• _Task instructions_: Once you reach the line containing "This screenshot has width=1467, height=706." in the data below, restate each line word for word up to and including the one containing "Task: Enable Place".

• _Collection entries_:
=-=-=

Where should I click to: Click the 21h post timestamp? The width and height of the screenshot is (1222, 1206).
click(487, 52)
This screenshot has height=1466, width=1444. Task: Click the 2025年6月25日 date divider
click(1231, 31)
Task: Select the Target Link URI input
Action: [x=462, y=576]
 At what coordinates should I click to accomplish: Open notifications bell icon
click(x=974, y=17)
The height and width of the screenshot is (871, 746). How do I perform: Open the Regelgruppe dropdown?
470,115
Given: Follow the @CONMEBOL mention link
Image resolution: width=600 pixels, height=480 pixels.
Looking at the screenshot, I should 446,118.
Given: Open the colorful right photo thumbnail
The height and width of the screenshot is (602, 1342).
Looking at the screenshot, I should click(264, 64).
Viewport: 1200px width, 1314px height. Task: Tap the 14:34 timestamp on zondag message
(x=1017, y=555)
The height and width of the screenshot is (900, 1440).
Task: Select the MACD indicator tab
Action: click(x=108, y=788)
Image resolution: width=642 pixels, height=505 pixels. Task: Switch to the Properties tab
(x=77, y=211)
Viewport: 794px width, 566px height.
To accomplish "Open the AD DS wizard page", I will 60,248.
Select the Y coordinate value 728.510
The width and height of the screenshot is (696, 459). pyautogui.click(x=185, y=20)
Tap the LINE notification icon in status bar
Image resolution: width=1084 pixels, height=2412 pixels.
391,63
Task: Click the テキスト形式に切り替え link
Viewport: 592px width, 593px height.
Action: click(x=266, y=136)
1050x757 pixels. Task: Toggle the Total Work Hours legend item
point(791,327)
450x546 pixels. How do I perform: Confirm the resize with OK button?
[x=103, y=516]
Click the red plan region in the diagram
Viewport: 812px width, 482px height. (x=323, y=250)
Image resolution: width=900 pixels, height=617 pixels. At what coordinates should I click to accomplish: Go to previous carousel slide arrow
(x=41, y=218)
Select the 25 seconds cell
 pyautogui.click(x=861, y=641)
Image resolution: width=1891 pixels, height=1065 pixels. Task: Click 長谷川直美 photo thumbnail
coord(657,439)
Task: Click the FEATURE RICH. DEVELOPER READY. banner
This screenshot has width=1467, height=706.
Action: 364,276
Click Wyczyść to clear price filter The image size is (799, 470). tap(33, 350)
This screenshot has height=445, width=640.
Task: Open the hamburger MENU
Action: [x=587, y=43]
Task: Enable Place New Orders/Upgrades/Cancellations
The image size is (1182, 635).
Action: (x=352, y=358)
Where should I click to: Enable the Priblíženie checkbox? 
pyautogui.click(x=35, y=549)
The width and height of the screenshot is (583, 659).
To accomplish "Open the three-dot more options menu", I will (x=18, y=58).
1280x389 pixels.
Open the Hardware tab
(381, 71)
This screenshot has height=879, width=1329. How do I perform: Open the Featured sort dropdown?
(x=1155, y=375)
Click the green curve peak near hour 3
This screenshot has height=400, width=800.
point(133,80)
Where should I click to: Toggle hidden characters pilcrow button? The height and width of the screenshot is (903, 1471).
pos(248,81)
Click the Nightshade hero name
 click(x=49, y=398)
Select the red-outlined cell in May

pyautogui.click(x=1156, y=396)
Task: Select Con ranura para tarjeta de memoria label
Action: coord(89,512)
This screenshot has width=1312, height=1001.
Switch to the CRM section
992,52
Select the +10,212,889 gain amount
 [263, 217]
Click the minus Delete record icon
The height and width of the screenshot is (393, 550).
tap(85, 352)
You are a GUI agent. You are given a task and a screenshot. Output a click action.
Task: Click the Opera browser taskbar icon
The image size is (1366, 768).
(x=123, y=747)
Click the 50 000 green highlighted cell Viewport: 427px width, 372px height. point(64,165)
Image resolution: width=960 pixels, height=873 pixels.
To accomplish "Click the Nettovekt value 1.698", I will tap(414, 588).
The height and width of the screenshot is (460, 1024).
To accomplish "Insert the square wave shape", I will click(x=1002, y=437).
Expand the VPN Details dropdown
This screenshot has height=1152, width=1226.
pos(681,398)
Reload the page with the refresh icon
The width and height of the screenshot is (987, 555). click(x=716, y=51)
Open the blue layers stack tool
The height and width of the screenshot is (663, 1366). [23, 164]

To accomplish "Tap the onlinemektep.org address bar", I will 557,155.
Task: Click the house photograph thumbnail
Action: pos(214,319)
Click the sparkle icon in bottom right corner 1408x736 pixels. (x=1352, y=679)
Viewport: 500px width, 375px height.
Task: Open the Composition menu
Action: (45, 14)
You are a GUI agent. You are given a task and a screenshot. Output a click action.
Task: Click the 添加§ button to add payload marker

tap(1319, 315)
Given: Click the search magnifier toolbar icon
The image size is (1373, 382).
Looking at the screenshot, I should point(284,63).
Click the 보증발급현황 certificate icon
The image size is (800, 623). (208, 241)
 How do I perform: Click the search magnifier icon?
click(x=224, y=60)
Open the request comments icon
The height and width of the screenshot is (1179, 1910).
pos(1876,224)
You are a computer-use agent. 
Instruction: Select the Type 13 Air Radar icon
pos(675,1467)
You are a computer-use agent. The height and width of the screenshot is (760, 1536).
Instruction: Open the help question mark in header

=-=-=

• _Exercise output_:
This screenshot has width=1467, height=706.
Action: 364,276
Click Wyczyść to clear price filter The image size is (799, 470). tap(33, 350)
This screenshot has height=445, width=640.
Task: Open the hamburger MENU
Action: [x=587, y=43]
Task: Enable Place New Orders/Upgrades/Cancellations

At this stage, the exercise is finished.